I love all of these new technologies. They are so much fun. It gives a sense that all of us are pioneering a new path in some way. But, there is a lot more that we can do to bring about greener buildings. No, I don’t think its practical that we all start living in houses made of coke bottles and Checkers packets and I don’t think that we should feel guilty about not being “hippy” enough to do it.
The action that ordinary working people can take has much more to do with the choices we make than the new things we buy. Allow me to give some practical examples. Walk into your boss’s office and ask if the building has had an air tightness
test done, showing “leakage rate of less than 15 cub m/hr/sqm at relative pressure of 50 Pa”. Explain to your boss that an air tight building requires less heating and less cooling and therefor uses much less electricity, therefore burns less coal, therefore causes less climate change.
Or how about this? In your next job interview ask what percentage of the space is “naturally ventilated in accordance with SANS 10400”. Explain you anticipate receiving more than one job offer and one of the factors that will help you choose is the Indoor Environmental Quality of your future place of work. Or perhaps when you choose a school for your child, be sure that you select one that offers 60% or more of its teaching spaces with a “daylight factor of not less than 2% at desk height under a uniform design sky”. You don’t even need to know exactly what this stuff means (I have put a comprehensive looking list on the Urban Circle Blog. This may help).
By taking these actions you get two things to happen. Firstly you can make an informed decision and vote with your feet, letting the market slowly isolate the big property owners who are not getting with the programme and rewarding those that are. Secondly you are sending a clear message with each action that Green Building issues such as these need to be put on the agenda of these large organisations, that these are not just “nice to haves”, but “must haves”.
Next time you buy a house or rent a flat tell the agent you only want to see properties that comply with SANS 204: 2008 (energy efficiency in buildings). If a thousand of us or even a hundred of us start doing this, property developers will very quickly begin to respond. When you sign up for a gym membership make sure the gym uses harvested rainwater to flush its toilets and to irrigate its garden. If there is no gym that does this, then choose the one that promises to do it in the shortest period of time.
Many of these actions are longer term and slower moving, but what you can do today to reduce greenhouse gases is to walk from your office to the ATM. Walk from your home to the supermarket. Take a bus to the Library. Walk to the post office. If your place of work is not within 400 m of an ATM, a post office and a supermarket, get another job. If you are a business person looking for new premises, choose one within walking distance of public transport and the basic amenities people need every day. In this way we reduce the number of cars and the emissions they cause. We will reduce the amount of electricity required to process the steel to make these cars. We will reduce the amount of petrochemical asphalt required to build the roads on which we drive these cars up and down.
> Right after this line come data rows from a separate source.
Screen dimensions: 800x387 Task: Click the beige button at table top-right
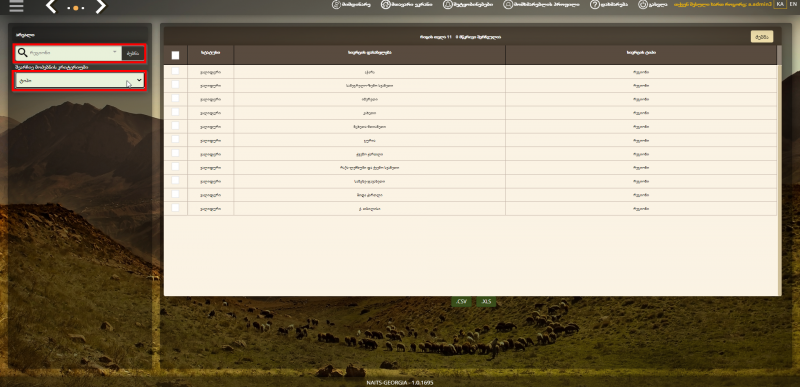[x=762, y=37]
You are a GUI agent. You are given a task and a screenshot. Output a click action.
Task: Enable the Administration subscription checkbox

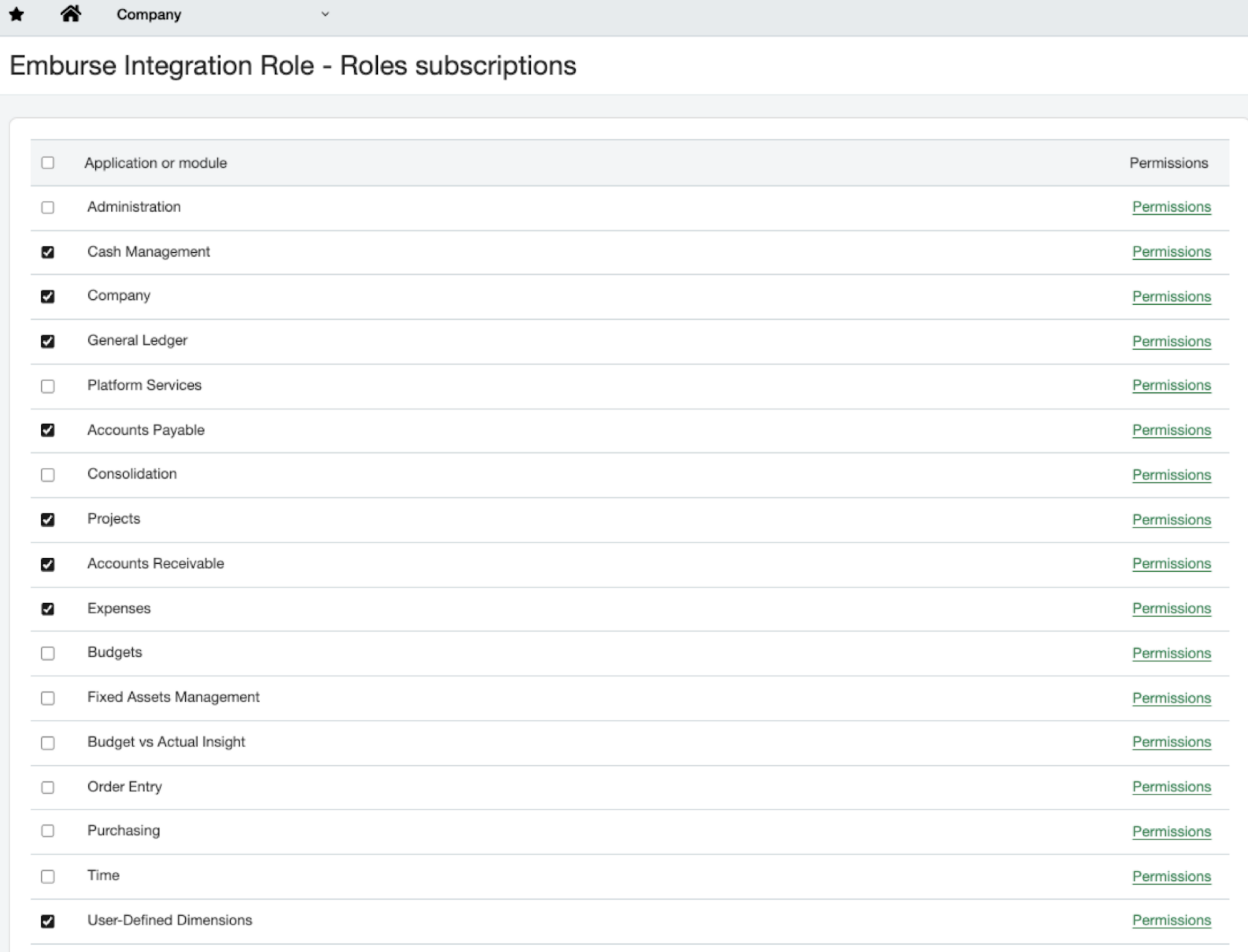pyautogui.click(x=48, y=207)
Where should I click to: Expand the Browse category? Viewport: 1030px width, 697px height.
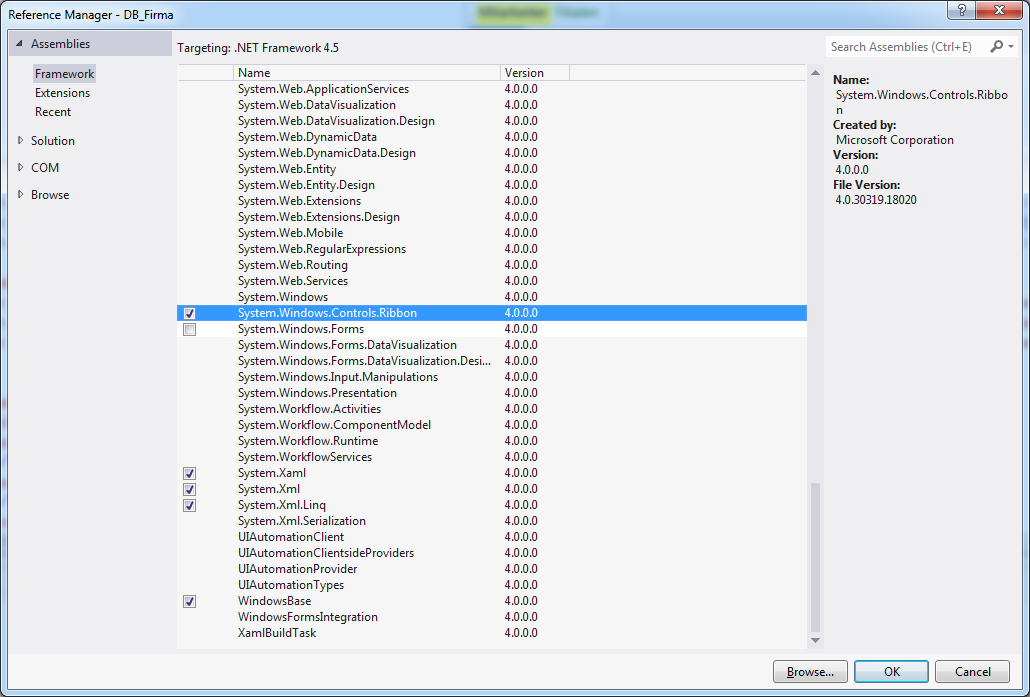(20, 195)
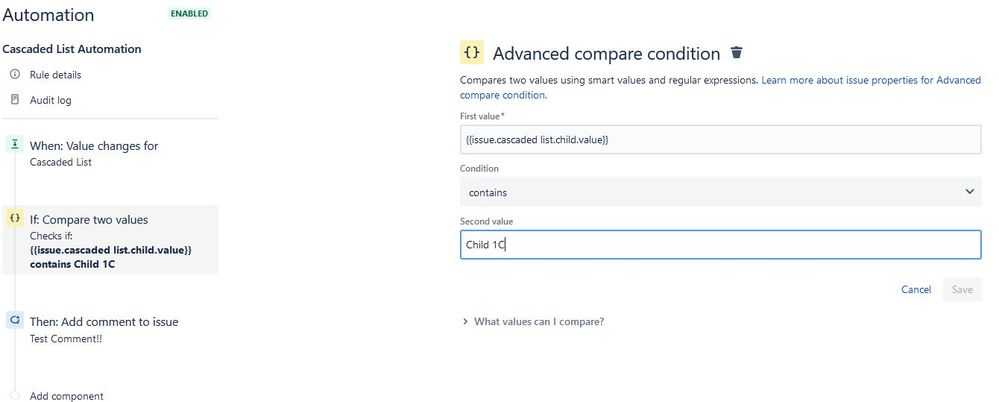Click the Save button
Screen dimensions: 999x402
click(x=962, y=289)
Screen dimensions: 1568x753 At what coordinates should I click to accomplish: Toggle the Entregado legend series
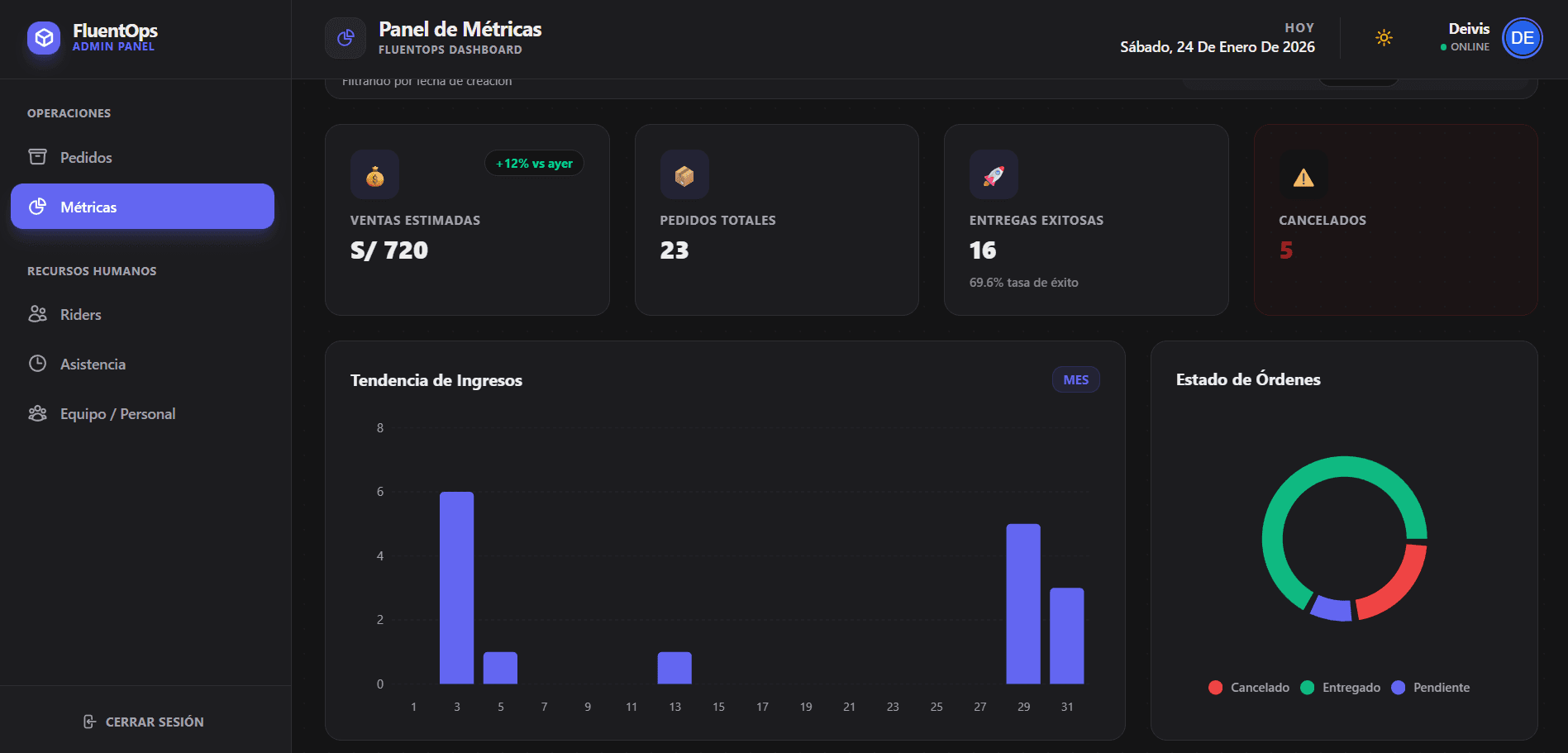pyautogui.click(x=1341, y=688)
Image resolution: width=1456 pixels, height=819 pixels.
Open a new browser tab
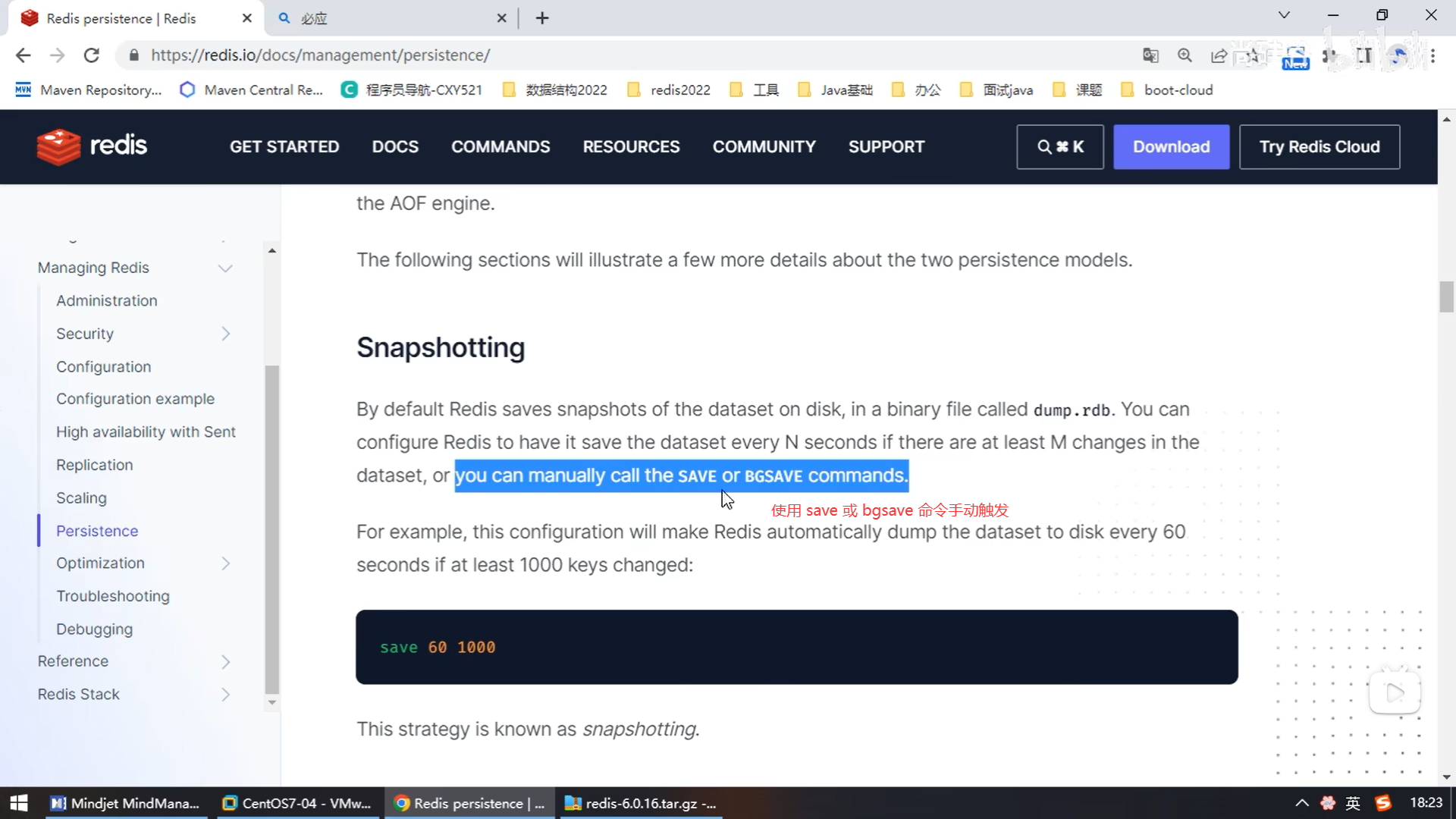coord(541,18)
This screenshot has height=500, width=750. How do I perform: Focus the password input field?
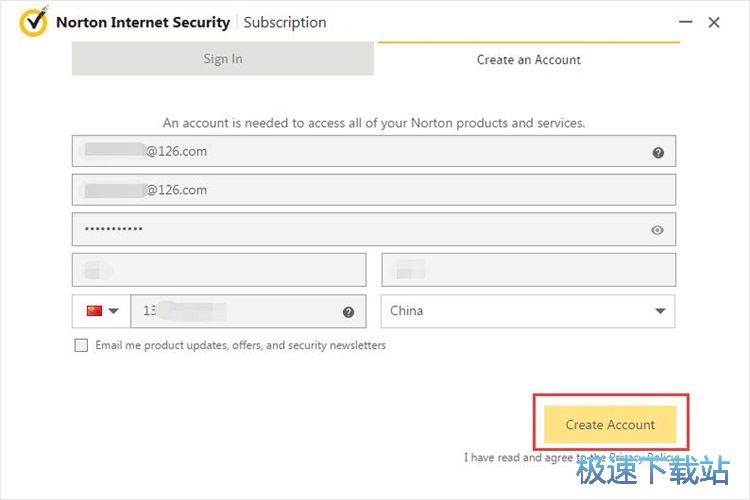point(360,229)
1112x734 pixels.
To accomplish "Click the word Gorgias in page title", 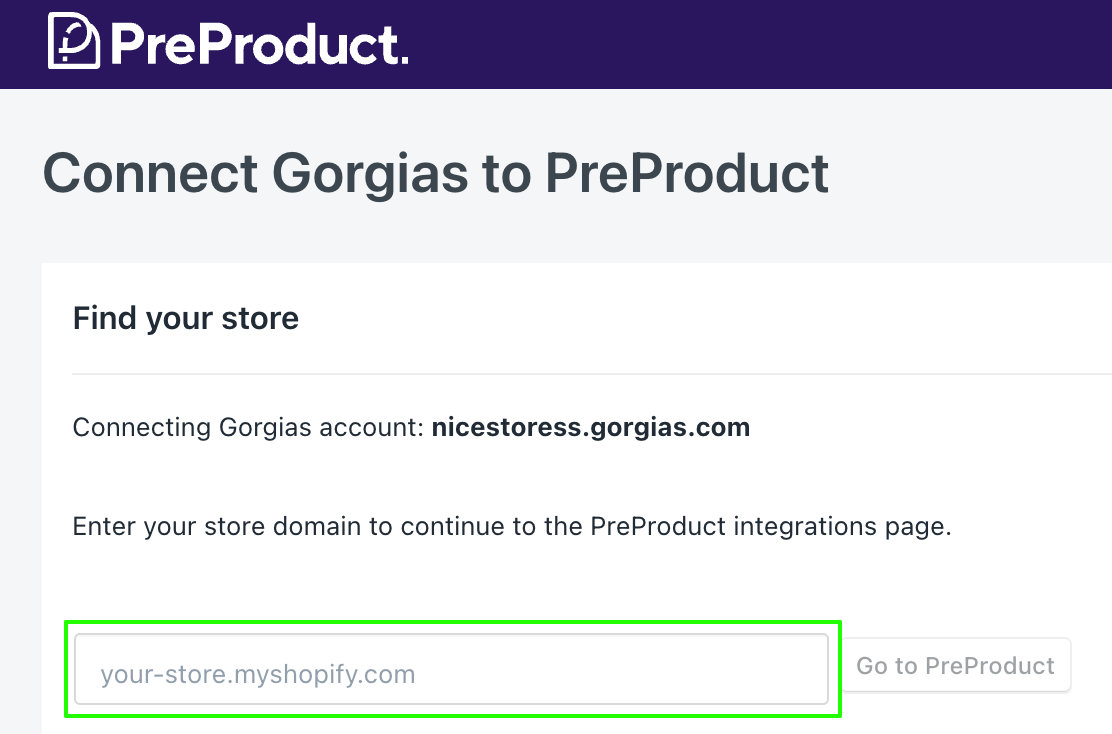I will [x=370, y=173].
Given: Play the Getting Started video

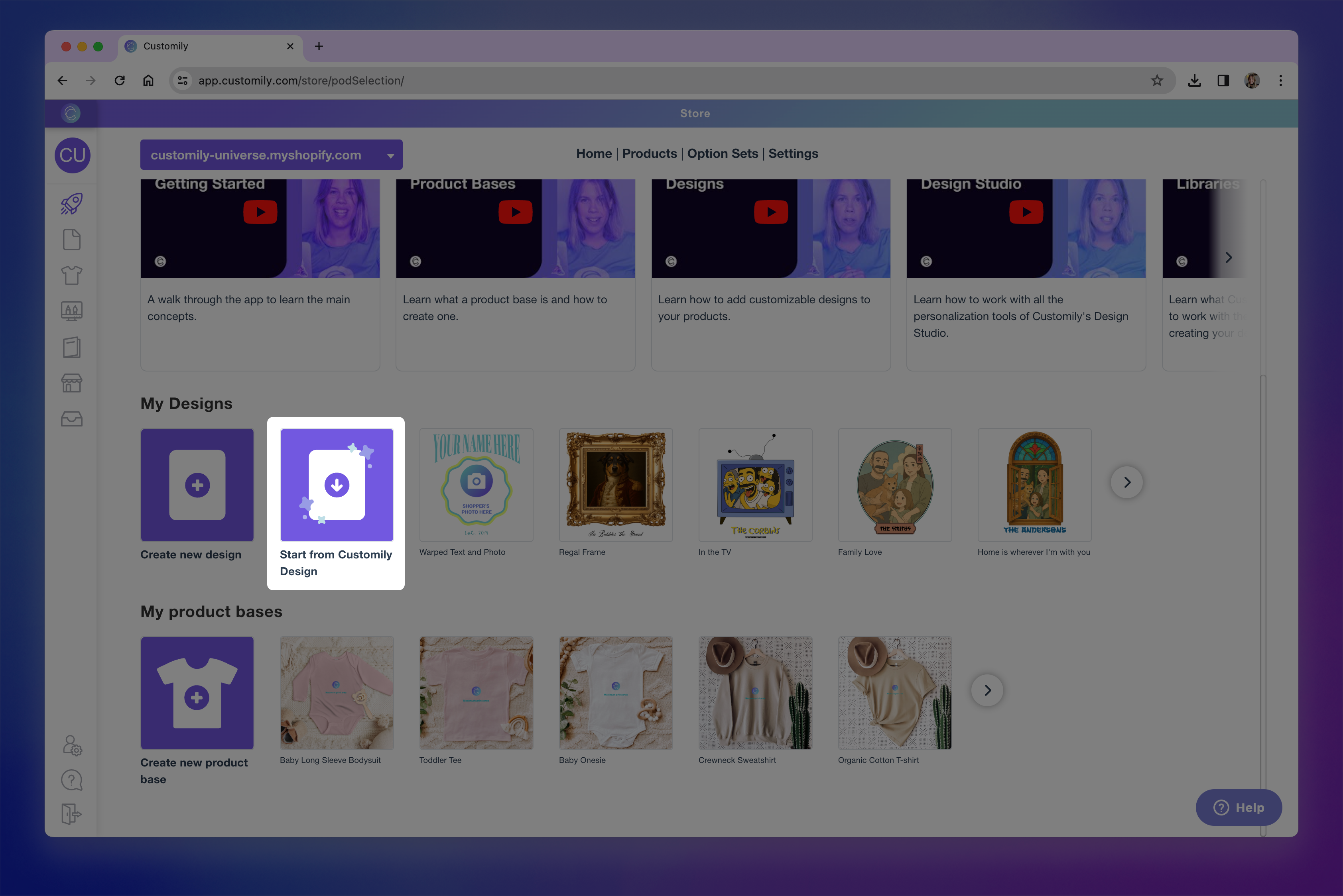Looking at the screenshot, I should pos(260,212).
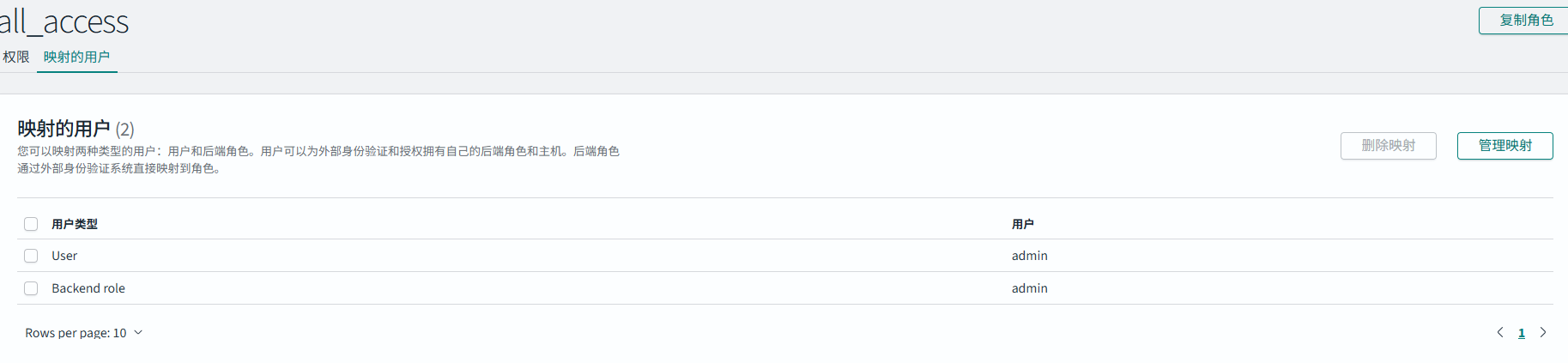Screen dimensions: 1568x363
Task: Tick the select-all checkbox in table header
Action: (31, 224)
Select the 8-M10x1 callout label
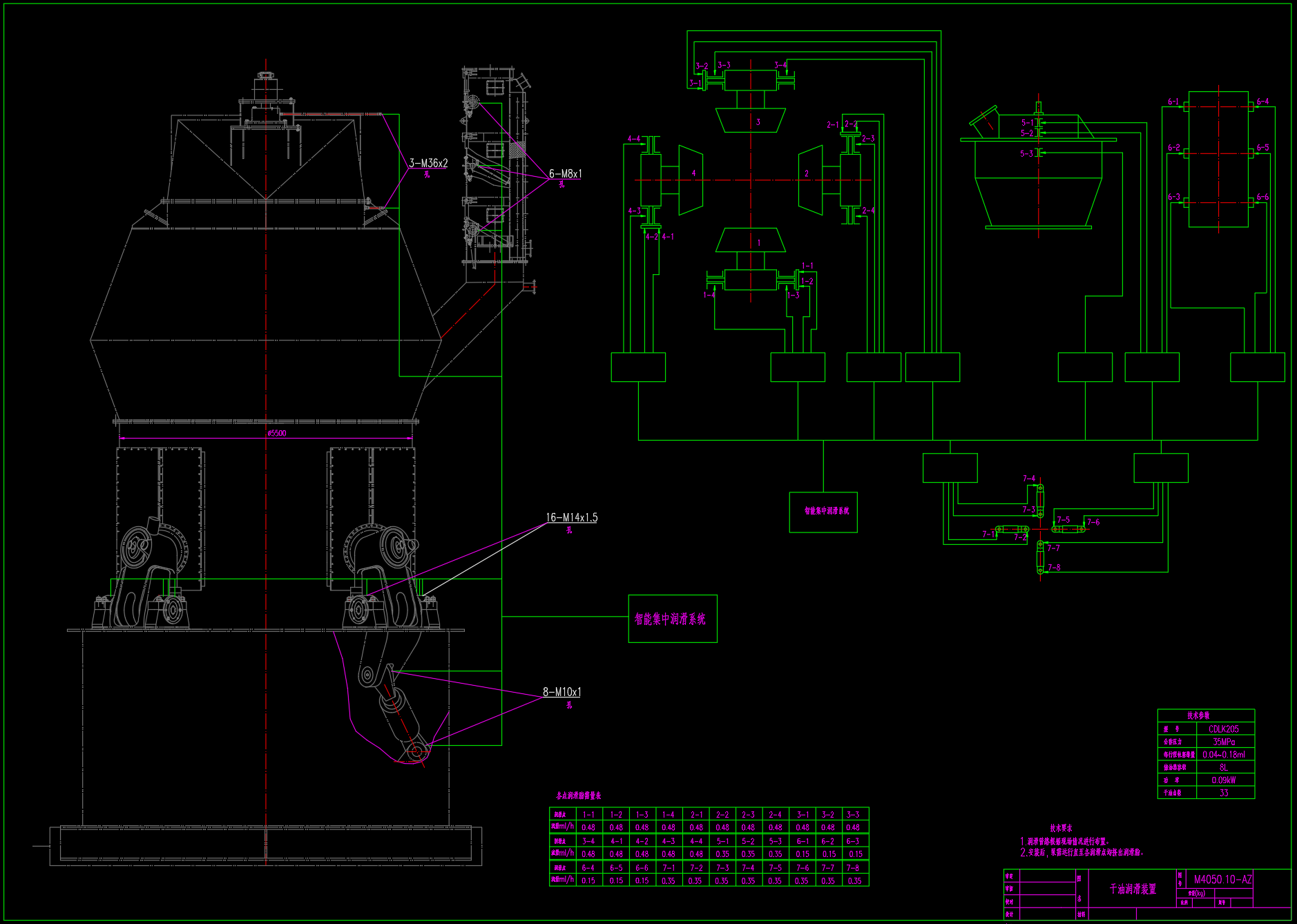This screenshot has width=1297, height=924. point(561,692)
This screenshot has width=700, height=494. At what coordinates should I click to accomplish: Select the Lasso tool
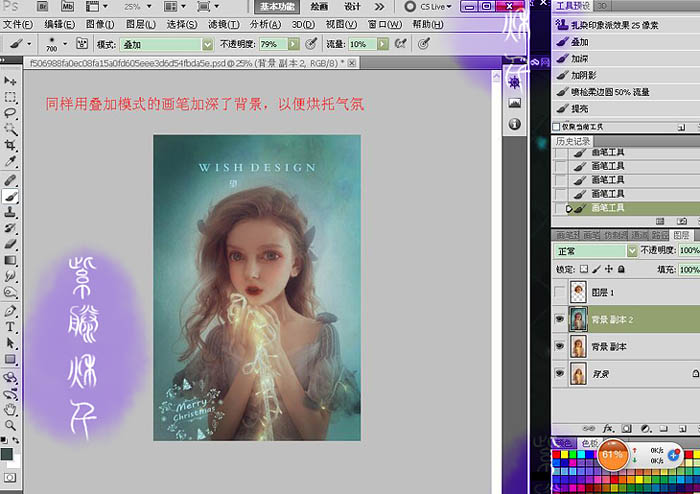point(10,113)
What I think I am saying is, don’t underestimate the value of the action you can take every day. These actions all help toward the creation of greener buildings and a greener city. If you can buy the expensive new technologies that make you home greener, please do. If you can live in a house made of re-cycled plastic, please do. But if you can’t do those things right now, don’t feel guilty. There is a lot you can do to get the big guys in business and government to take notice and to change things around.